Language of document : ECLI:EU:C:2008:550

ARRÊT DE LA COUR (huitième chambre)

9 octobre 2008 (*)

«Manquement d’État – Directive 2002/22/CE – Communications électroniques – Numéro d’appel d’urgence unique européen – Localisation de l’appelant – Non-transposition dans le délai prescrit»

Dans l’affaire C‑230/07,

ayant pour objet un recours en manquement au titre de l’article 226 CE, introduit le 8 mai 2007,

Commission des Communautés européennes, représentée par MM. M. Shotter et W. Wils, en qualité d’agents, ayant élu domicile à Luxembourg,

partie requérante,

contre

Royaume des Pays-Bas, représenté par Mme C. Wissels, en qualité d’agent,

partie défenderesse,

soutenu par:

République de Lituanie, représentée par M. D. Kriaučiūnas, en qualité d’agent,

partie intervenante,

LA COUR (huitième chambre),

composée de M. T. von Danwitz (rapporteur), président de chambre, Mme R. Silva de Lapuerta et M. G. Arestis, juges,

avocat général: M. D. Ruiz-Jarabo Colomer,

greffier: M. R. Grass,

vu la procédure écrite,

vu la décision prise, l’avocat général entendu, de juger l’affaire sans conclusions,

rend le présent

Arrêt

1        Par sa requête, la Commission des Communautés européennes demande à la Cour de constater que, en ne mettant pas, pour les appels destinés au numéro d’appel d’urgence unique européen «112», les informations relatives à la localisation de l’appelant à la disposition des autorités intervenant en cas d’urgence, dans la mesure où cela est techniquement faisable, le Royaume des Pays-Bas a manqué aux obligations qui lui incombent en vertu de l’article 26, paragraphe 3, de la directive 2002/22/CE du Parlement européen et du Conseil, du 7 mars 2002, concernant le service universel et les droits des utilisateurs au regard des réseaux et services de communications électroniques (directive «service universel») (JO L 108, p. 51, ci-après la «directive»).

2        L’article 26, paragraphe 3, de la directive prévoit:

«Les États membres veillent à ce que les entreprises qui exploitent des réseaux téléphoniques publics mettent, dans la mesure où cela est techniquement faisable, les informations relatives à la localisation de l’appelant à la disposition des autorités intervenant en cas d’urgence, pour tous les appels destinés au numéro d’appel d’urgence unique européen ‘112’.»

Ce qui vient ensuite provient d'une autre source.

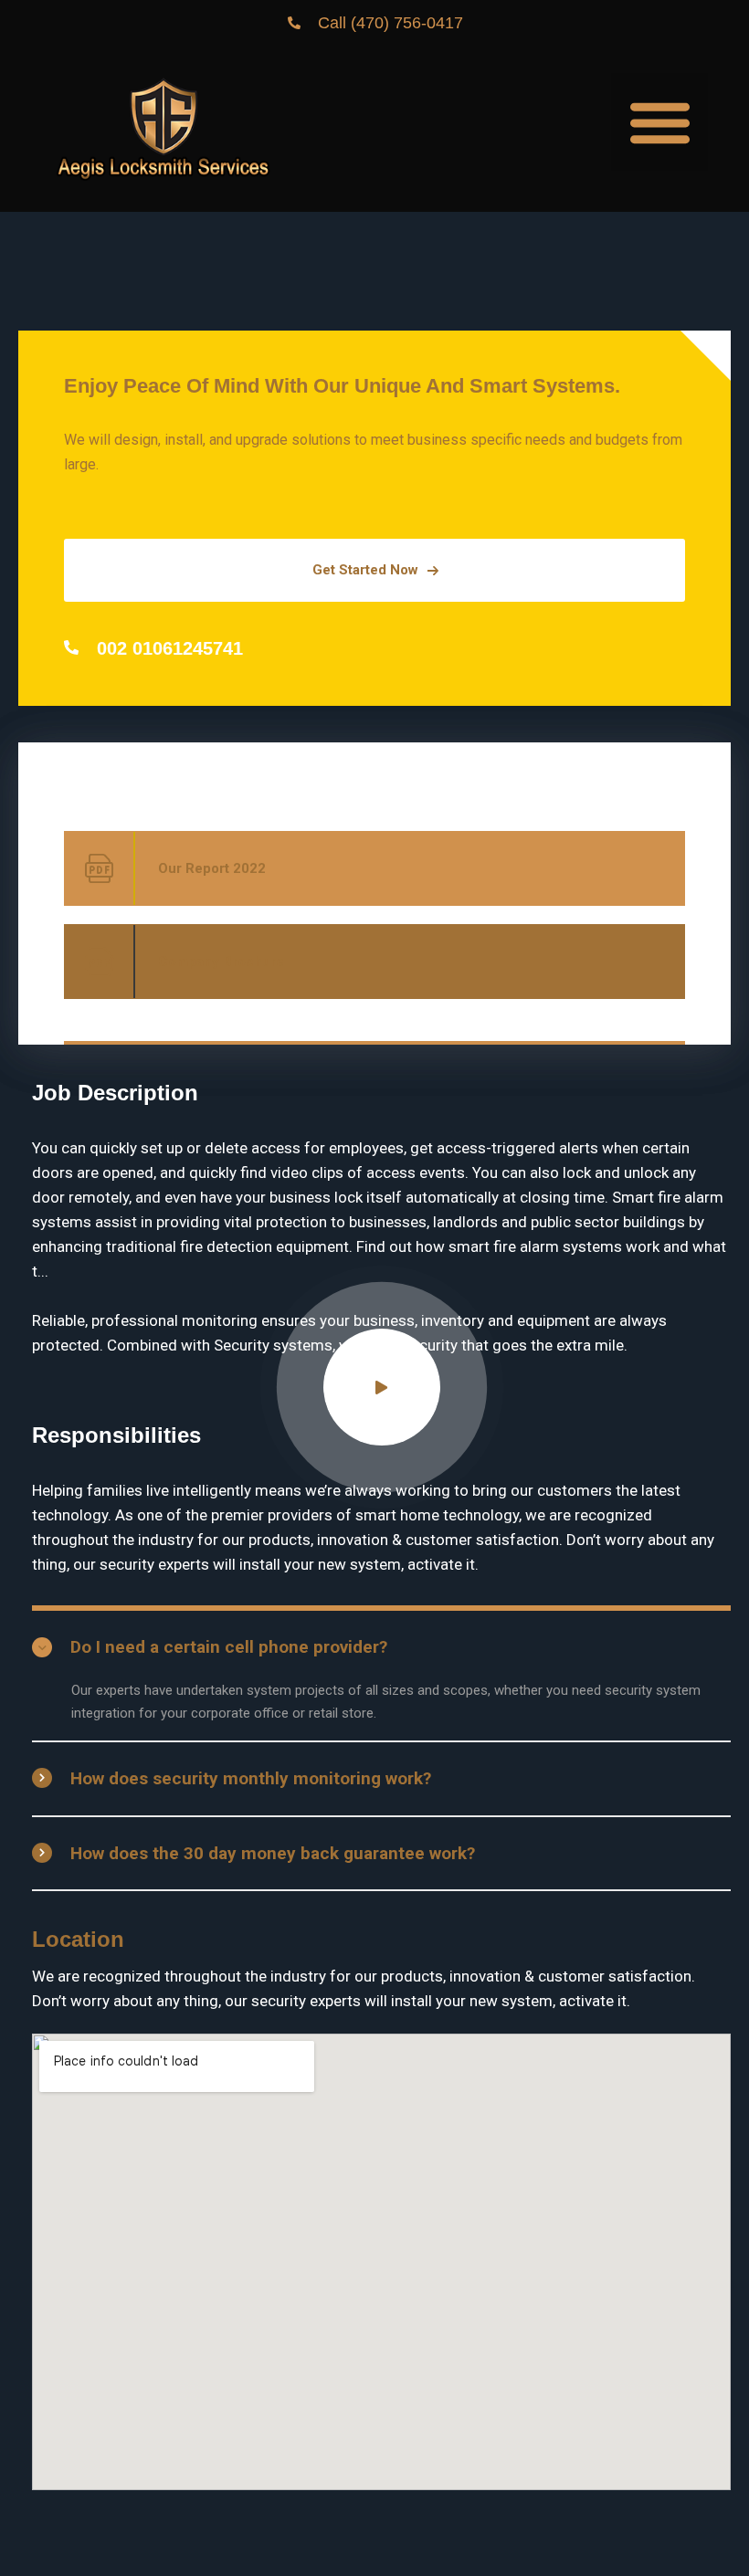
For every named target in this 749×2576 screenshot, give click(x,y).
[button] (660, 122)
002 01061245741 (170, 648)
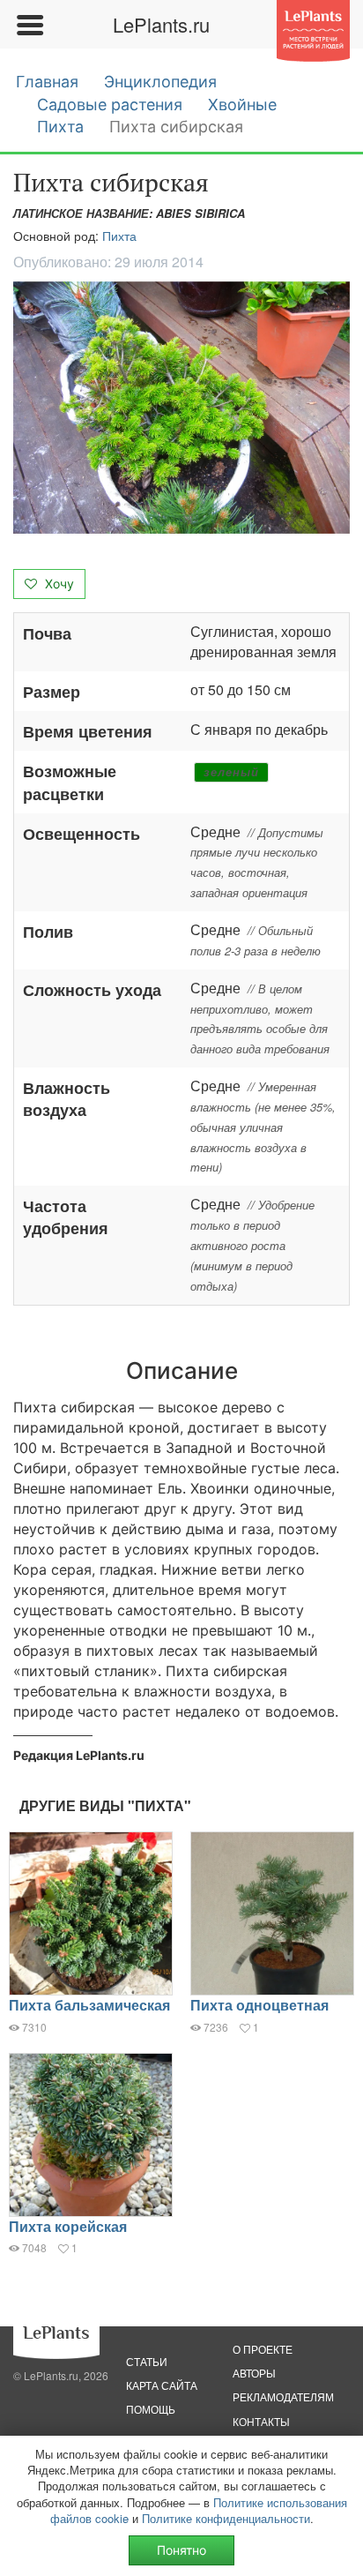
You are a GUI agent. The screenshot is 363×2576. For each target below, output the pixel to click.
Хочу (57, 583)
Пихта (60, 126)
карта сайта (161, 2385)
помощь (150, 2408)
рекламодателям (283, 2396)
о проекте (263, 2348)
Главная (47, 81)
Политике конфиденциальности (226, 2518)
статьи (146, 2361)
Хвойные (242, 104)
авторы (254, 2372)
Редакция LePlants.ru (78, 1755)
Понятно (181, 2549)
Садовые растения (109, 104)
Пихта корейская (68, 2226)
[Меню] (29, 24)
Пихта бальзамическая (89, 2005)
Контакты (261, 2421)
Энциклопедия (160, 81)
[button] (181, 408)
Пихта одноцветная (259, 2005)
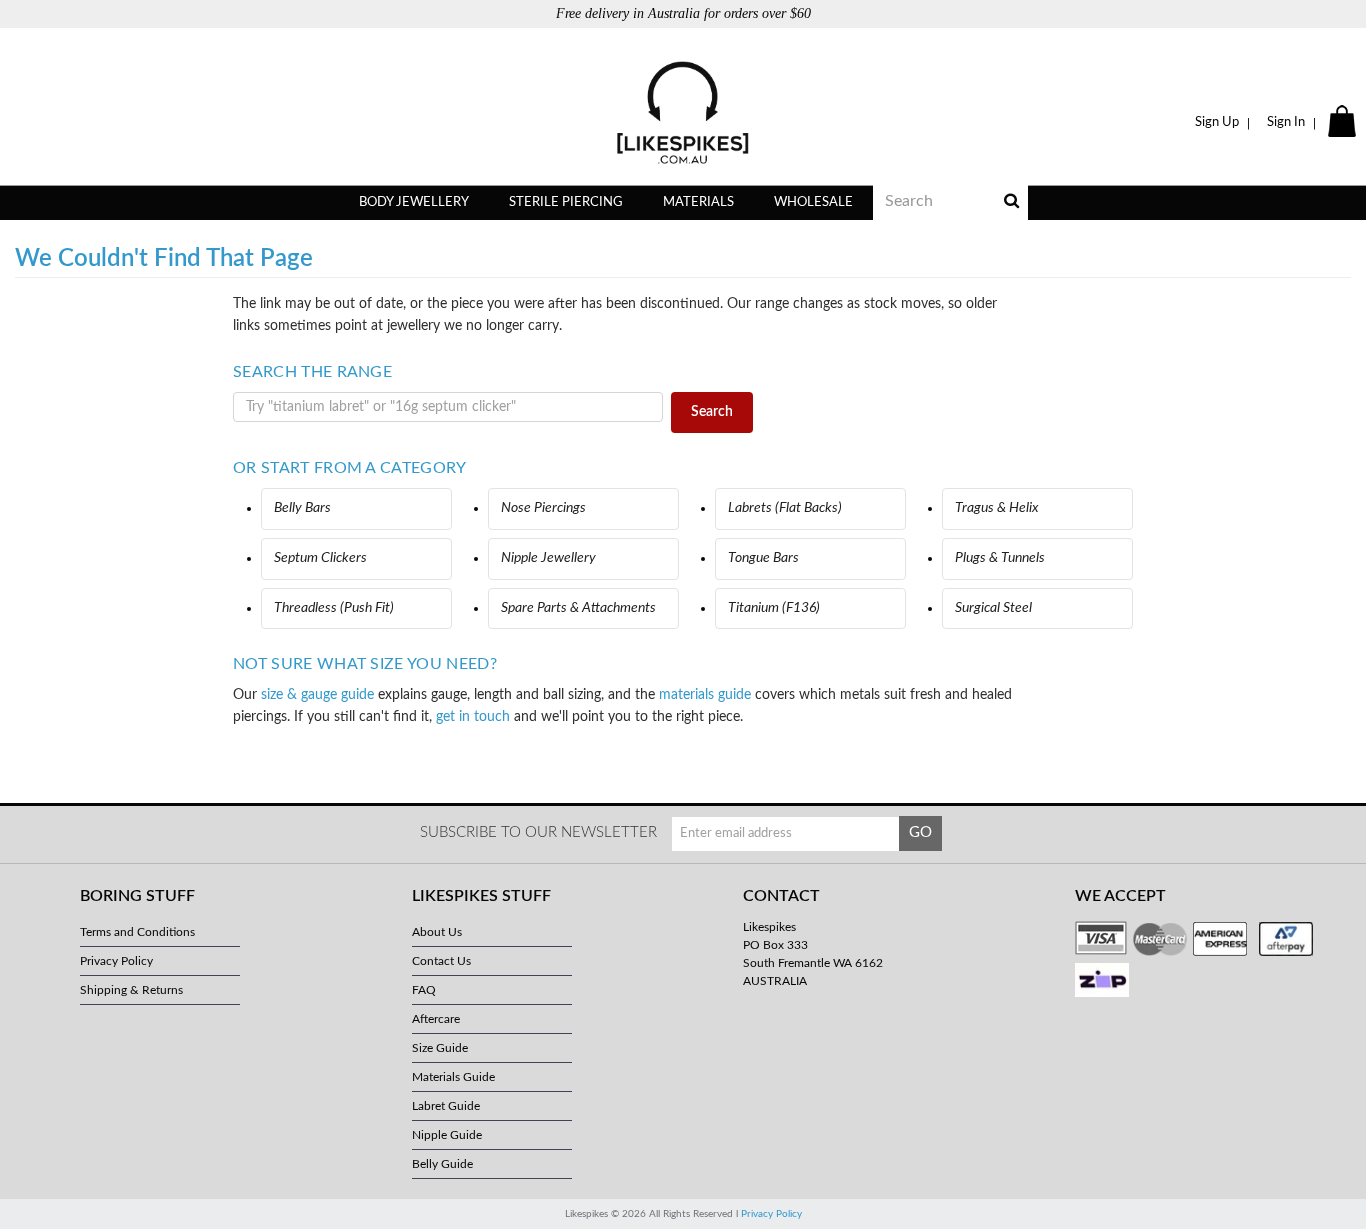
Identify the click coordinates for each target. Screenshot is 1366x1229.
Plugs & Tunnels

3        Conformément à l’article 38, paragraphe 1, de la directive, les États membres adoptent les dispositions législatives, réglementaires et administratives nécessaires pour se conformer à celle-ci au plus tard le 24 juillet 2003 et en informent immédiatement la Commission. Ils appliquent ces dispositions à partir du 25 juillet 2003.

 La procédure précontentieuse

4        N’ayant pas été informée des dispositions prises par le Royaume des Pays-Bas pour se conformer à la directive et ne disposant d’aucun élément d’information lui permettant de conclure que les dispositions nécessaires à la transposition de l’article 26, paragraphe 3, de la directive dans l’ordre juridique interne de cet État membre avaient été adoptées dans le délai prescrit, la Commission a engagé la procédure en manquement prévue à l’article 226 CE.

5        Par lettre de mise en demeure du 10 avril 2006, elle a invité cet État membre à présenter des observations. À la suite de la réponse donnée par celui-ci, la Commission lui a adressé un avis motivé le 18 octobre 2006.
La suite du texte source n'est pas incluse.